*** DATA SUPPLIED

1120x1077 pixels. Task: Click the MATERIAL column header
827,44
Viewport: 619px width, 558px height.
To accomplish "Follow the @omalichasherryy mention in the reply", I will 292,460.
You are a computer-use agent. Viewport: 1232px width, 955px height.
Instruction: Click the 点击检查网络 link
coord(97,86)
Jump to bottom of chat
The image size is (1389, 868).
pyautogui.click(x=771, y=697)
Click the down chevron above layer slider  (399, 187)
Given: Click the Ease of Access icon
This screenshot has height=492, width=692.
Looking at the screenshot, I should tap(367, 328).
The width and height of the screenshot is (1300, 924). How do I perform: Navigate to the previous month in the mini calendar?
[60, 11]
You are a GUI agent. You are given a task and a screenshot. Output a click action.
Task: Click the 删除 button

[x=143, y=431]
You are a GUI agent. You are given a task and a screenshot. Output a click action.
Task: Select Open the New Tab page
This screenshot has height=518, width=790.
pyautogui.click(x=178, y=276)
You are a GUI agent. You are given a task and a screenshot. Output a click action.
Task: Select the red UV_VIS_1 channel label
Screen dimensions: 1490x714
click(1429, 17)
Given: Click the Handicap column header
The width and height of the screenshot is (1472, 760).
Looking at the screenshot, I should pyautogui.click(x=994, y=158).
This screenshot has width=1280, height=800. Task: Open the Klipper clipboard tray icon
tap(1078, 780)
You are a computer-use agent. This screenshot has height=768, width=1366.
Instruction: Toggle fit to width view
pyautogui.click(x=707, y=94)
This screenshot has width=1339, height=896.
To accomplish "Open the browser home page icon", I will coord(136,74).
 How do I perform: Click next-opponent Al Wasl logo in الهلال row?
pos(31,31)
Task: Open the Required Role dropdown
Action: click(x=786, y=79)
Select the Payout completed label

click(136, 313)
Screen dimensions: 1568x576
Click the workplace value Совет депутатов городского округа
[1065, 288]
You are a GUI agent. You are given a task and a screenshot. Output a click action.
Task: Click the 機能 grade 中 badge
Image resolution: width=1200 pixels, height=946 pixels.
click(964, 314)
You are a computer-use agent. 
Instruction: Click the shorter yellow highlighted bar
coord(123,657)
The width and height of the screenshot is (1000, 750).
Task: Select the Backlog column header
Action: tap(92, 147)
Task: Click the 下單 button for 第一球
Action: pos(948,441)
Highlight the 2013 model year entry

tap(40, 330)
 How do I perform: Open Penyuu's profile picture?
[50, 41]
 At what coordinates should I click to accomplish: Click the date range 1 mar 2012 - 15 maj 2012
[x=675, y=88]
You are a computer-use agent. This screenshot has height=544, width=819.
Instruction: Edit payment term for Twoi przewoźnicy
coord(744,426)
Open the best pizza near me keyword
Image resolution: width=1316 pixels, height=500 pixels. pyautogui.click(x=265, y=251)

******

[WORK REQUIRED]:
Quote the records above exactly, from the first line through the line containing "Jump to bottom of chat", and nothing more.

[ANSWER]:
1120x1077 pixels. Task: Click the MATERIAL column header
827,44
Viewport: 619px width, 558px height.
To accomplish "Follow the @omalichasherryy mention in the reply", I will 292,460.
You are a computer-use agent. Viewport: 1232px width, 955px height.
Instruction: Click the 点击检查网络 link
coord(97,86)
Jump to bottom of chat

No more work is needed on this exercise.